末代無智
末代無智の御文
私たちの宗派では、お勤めの最後に御文と呼ばれる、文章を拝読いたします。
①御文
御文とは、本願寺第八代門主の蓮如上人が書き残された手紙を集めた物です。
蓮如上人とは今から500年以上前の室町時代を生き方ですが、当時すでに手紙を活用して、地方とやり取りを行う事で、多くの情報を発信し、収集する事の重要性を理解している事から、時代を先取りする方だったようです。
②一休さん
また、お友達の一人に一休さんがいて、苦しい時代にもかかわらず、面白い逸話も残っていることから、陽気な少し変わり者だったのかもしれません。
ちなみに、自防には蓮如上人の「五歳の書」があり、法要の際には虫干しを兼ねてお披露目をしています。
ご縁が合えば、見ていただく事ができます。
③勘違い
私たちは、自分のこれまでの経験が、今の立派な自分を作り出していると、勘違いしやすい生き物です。
それに対して、末代無智で始まるこの御文は、その姿勢を真っ向から否定している様にも読み取れます。

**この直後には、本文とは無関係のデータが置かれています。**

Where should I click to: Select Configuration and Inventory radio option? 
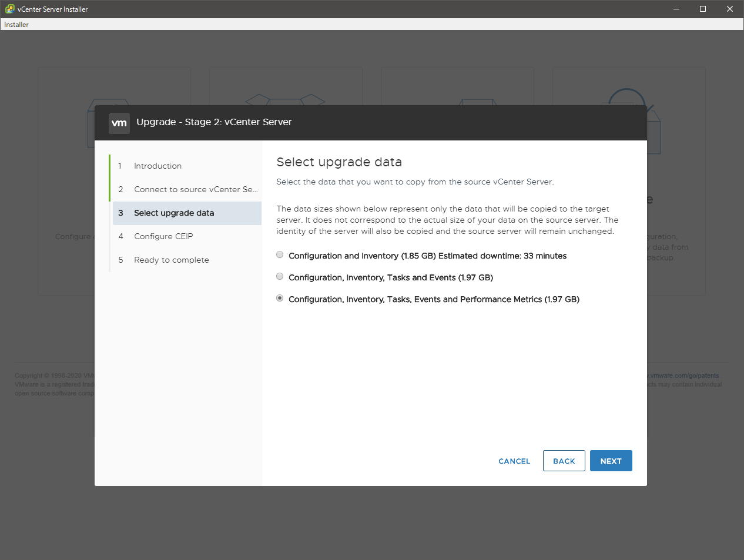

私たちは、知識と智慧を混ぜで認識している様に思います。
知識は学びから身に付けた物であり、智慧は身に付けた知識をいかに活用できるかという、表現の方法だと思います。
④智慧
物を知っているから偉いとか良いのではなく、その知った物事を日常にどう活かしているかに、学びの本質もあるはずです。
いかに、本質を見抜き、豊かに人生を過ごす事ができるかが、大切な事だと思います。
⑤十八願
この御文には、「第十八願の念仏往生」と書かれています。
第十八願とは、仏説観無量寿経に書かれている願文で、親鸞聖人が正定聚と表現されています。
私の意訳では、自分らしく生きる事の大切さと、最後に念押しで書かれており、「唯除五逆・誹謗正法」ワガママ勝手はダメだという、二つの文章からなる願文です。
第十八願には自分らしく生きる事を支持しながらも、そこでの自分勝手な振る舞いに対しては、厳しい姿勢が示されています。
⑥気付きの暮らし
また、乃至十念と書かれているように、お念仏を称える事で、常に気付きの中に身を置き、今がこれまでにない、新鮮な時間が届いている事を忘れずに注意する事。
そして、これまでの経験に「今」を加える事で、より豊かに生きて往きましょうと書かれています。
⑦死の捉え方
私たちは、死という表現を、命が終わる時だけに限定して使います。
死という表現を、過去という考え方に用いても、何もおかしくないと思います。
逆に、命の終わりに限定する方が、自分の考え方を狭くして、文字から伝わる、昔の人達の活き活きした姿を、見えなくしている様にも思います。
⑧往生
往生も生き進む姿でも、おかしいとは思いません。
それぞれの時代にそれぞれの不安があります。
まとめ 宗教の役目
存在に自信を与え、不安を少しでも軽減させることが、宗教の仕事だと思います。
宗教の安心を、命が終わる事だけに限定するのではなく、生まれて生きて命が終わる迄の生老病死、と呼ばれる人生の総てに、安心をくれる教えの解釈でも、良いと思います。